As we wrote last year, sometimes not being accepted when you travel can actually be a good thing.
Another TikTok user @maraleebell, an American who has a video series of herself trying to “not look American” in France, has a skit which sums up what can happen if you are overly enthusiastic at a Parisian dinner party.
At the dinner party she says “good evening” to a new acquaintance only to be told, “you are American.”
This makes her think: “Ugh, how do they always know?”
“Yes, I am American. My name is maralee. Can I ask: ‘how did you know? What gave me away?’”
“The teeth. All Americans have the big shiny teeth. Very white.”
Though @maralee thought this might be a positive stereotype, one TikTok commenter suggested otherwise, writing: “It’s not a compliment. The French says if your teeth don’t show you eat desserts, coffee or smoke you haven’t begin living.”
“It’s because they smile so much it’s like they are trying to catch flies,” proffered another.
Another commenter wrote; “French people; ‘we’re not mean.’ Also French people: ALWAYS ATTITUDE TO STRANGERS.”
Another good thing to remember is that a lot of stereotypes are overblown.
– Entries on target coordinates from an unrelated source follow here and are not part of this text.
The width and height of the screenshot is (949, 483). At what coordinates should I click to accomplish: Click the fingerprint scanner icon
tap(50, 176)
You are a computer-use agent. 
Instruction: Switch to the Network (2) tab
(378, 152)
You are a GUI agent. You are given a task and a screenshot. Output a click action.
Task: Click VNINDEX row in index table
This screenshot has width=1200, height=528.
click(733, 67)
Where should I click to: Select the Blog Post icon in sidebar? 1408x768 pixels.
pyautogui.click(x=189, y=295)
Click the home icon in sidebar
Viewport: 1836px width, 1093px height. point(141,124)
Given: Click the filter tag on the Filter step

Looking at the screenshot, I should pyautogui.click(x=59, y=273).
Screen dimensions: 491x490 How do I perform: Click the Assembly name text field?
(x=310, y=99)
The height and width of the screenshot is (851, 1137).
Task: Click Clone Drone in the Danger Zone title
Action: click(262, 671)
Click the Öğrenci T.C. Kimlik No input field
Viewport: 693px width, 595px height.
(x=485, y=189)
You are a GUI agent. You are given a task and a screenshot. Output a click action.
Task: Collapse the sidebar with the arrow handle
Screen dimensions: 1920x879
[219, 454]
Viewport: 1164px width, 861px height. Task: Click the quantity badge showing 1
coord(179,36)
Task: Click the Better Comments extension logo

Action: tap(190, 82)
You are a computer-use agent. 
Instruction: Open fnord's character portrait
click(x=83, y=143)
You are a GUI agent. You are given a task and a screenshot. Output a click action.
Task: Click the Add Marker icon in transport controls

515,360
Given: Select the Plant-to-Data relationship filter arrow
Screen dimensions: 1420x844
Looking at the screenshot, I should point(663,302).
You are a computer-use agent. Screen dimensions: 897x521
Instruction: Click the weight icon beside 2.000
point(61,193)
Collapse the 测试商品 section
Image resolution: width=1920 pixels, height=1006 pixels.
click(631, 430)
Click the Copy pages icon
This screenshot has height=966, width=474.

As one New York Times article once put it: “I have lots of anecdotal stories about friendly or rude people all over the world, but that’s just it, they’re anecdotal. They have to be. So if someone tells you, ‘Oh, don’t go there, those people were rude to me on my vacation,’ all that says is that person met someone rude. Nothing more. I’ve encountered rude people in countries known to be super friendly, and I met countless friendly people in countries known for being rude.”
“It’s all just stereotypes. However, when you’re traveling, it’s important to keep in mind that you’re a visitor. It all may seem wondrous to you, but to them it’s their home. Treating it, and them, with respect will go a long way.”
Another good point to note is that some of the best friendships are forged on difference – you don’t actually need to always fit in to make friends, you just need to be willing to cop it a little for your differences, and give a little back to your tormenters/friends, and voila, friendship just might blossom.